* GIVEN PASSAGE *

The holotype specimen, MACN-Pv 18119, is an external mold of various parts of the postcranial skeleton, including dorsal vertebrae and a dorsal rib, osteoderms, a right ilium, a humerus, an ungual, a chevron, a possible gastralium, two metapodials (either metacarpals or metatarsals), and several indeterminate bones including a possible radius. The mold has several diagnostic features, such as an elongated illiac blade that is convex along its upper margin, that indicate that it is an archosauriform.

== Description ==
In life, Koilamasuchus would have been a small reptile. Based on the proportions of Euparkeria, it would have been approximately 50 centimeters (20 inches) in total length. The dorsal vertebrae are tall, particularly the neural spines. The proximal part of the shaft of the rib curves outwards slightly, but also possesses a notch which forces the rib to strongly project outwards for a short distance and then gradually curve back inwards. A deep sulcus (groove) is also present on the shaft of the rib. The humerus is hourglass-shaped, with an expanded proximal end more than 3.5 times the width of the shaft. The distal end is also expanded to a slightly lesser degree. A wide, slanting ridge (or tuberosity) runs down the shaft of the humerus. The ilium possesses a completely closed acetabulum with a triangular lower edge. The pubic and ischial peduncles are widely separated and the pubic peduncle is rather long while the ischial peduncle is short. One of MACN-Pv 18119's osteoderms is triangular, with a pointed front edge, a slightly rounded rear edge, and a pronounced longitudinal keel. Some other osteoderms are smaller and more oval-shaped.

== Classification ==
A phylogenetic analysis was conducted in the 2010 paper which named and described the genus. Koilamasuchus was found to be closely related to Archosauria, a crown group that includes living crocodilians and birds. It was placed as the sister taxon to a clade containing Archosauria and Erythrosuchidae, a family of large basal archosauriforms. According to the resulting phylogenetic tree, Koilamasuchus is more derived than Osmolskina, Sarmatosuchus, Fugusuchus (commonly thought to be an erythrosuchid), and proterosuchids (which were found to be paraphyletic). Being more derived than these other taxa, Koilamasuchus is closer to the crown group Archosauria.

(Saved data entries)
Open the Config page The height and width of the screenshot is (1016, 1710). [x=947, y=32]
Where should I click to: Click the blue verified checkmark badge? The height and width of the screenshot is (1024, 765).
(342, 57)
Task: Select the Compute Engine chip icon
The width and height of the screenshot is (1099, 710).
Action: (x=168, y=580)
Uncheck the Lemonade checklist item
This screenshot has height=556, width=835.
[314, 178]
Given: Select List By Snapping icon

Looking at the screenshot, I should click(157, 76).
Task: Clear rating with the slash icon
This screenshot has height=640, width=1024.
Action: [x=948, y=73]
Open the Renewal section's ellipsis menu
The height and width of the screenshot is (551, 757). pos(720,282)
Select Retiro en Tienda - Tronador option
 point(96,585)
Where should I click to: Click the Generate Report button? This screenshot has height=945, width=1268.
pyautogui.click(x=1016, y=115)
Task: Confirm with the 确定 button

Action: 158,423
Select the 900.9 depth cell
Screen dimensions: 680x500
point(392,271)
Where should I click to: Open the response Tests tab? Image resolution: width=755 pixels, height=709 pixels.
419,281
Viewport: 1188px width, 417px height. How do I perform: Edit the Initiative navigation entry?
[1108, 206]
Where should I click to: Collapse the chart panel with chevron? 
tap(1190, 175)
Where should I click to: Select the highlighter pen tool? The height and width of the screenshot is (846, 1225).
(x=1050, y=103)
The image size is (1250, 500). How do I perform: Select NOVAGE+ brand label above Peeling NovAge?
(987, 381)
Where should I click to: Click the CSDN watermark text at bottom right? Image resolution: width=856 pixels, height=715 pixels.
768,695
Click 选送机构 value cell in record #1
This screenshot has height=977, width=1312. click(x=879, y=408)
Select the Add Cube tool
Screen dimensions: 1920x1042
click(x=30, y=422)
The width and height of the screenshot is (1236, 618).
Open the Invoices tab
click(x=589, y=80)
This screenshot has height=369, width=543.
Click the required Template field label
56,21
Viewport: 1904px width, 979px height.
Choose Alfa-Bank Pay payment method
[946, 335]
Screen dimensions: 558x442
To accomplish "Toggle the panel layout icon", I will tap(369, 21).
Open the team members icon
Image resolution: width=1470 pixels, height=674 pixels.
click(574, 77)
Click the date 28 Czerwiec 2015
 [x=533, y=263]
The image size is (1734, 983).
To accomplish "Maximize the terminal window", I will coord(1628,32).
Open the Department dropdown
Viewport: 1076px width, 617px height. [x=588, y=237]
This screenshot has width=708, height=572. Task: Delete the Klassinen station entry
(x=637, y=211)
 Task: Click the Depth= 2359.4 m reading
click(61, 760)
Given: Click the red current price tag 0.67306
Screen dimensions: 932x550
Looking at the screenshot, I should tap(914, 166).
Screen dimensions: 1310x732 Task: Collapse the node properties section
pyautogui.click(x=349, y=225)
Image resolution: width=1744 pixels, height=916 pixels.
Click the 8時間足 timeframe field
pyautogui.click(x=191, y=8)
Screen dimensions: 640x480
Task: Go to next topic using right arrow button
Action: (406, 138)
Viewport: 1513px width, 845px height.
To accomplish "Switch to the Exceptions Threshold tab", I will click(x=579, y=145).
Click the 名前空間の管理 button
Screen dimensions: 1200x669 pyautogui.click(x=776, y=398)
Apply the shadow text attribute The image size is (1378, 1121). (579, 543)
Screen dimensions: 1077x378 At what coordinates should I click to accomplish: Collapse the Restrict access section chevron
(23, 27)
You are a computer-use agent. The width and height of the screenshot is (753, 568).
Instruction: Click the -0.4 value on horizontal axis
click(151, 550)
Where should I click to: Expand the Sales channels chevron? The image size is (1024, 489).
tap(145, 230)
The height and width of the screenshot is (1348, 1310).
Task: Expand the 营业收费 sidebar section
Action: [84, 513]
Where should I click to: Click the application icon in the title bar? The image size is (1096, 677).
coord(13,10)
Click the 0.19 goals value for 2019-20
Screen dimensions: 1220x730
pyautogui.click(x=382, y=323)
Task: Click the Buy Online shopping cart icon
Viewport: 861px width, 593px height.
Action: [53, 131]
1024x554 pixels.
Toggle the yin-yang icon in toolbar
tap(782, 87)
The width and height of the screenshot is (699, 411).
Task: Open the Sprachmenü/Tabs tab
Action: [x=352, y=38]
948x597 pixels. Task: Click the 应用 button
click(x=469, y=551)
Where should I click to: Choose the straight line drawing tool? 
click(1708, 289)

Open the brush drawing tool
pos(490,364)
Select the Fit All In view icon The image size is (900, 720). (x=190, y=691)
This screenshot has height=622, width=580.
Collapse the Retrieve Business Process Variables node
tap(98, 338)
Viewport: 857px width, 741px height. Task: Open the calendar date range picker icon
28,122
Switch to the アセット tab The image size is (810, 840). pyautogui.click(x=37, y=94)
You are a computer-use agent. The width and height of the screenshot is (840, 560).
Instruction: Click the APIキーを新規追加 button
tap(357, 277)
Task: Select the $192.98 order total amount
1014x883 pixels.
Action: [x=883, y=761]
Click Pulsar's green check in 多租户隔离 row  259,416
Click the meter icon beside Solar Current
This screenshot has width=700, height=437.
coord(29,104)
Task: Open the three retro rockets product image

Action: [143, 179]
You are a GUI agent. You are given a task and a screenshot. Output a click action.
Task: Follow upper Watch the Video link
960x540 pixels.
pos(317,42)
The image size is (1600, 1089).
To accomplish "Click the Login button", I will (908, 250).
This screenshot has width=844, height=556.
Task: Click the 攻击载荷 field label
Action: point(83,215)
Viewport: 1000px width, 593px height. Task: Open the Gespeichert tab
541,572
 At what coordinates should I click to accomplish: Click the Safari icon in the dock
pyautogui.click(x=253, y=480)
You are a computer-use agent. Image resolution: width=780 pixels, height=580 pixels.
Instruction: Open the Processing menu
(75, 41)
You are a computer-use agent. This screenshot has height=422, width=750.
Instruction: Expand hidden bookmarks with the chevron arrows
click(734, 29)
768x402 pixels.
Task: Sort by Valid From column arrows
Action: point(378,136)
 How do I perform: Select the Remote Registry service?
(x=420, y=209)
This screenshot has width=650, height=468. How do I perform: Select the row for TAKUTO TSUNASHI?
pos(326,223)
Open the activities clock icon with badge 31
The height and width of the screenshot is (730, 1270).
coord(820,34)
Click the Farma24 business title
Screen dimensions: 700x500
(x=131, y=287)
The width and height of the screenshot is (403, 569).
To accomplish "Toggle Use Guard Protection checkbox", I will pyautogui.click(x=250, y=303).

* APPLY WHAT YOU READ *
A. Reproduce word for word the part of the Koilamasuchus text starting at "The holotype specimen, MACN-Pv" and ending at "is an archosauriform.".
B. Answer these from the Koilamasuchus text:
(i) What is the catalog number of the holotype specimen?
(ii) About how long was Koilamasuchus in total length?
(iii) In what year was the paper that named and described the genus published?

* SOLUTIONS FOR EACH TASK *
A.
The holotype specimen, MACN-Pv 18119, is an external mold of various parts of the postcranial skeleton, including dorsal vertebrae and a dorsal rib, osteoderms, a right ilium, a humerus, an ungual, a chevron, a possible gastralium, two metapodials (either metacarpals or metatarsals), and several indeterminate bones including a possible radius. The mold has several diagnostic features, such as an elongated illiac blade that is convex along its upper margin, that indicate that it is an archosauriform.

B.
(i) MACN-Pv 18119
(ii) About 50 centimeters (20 inches)
(iii) 2010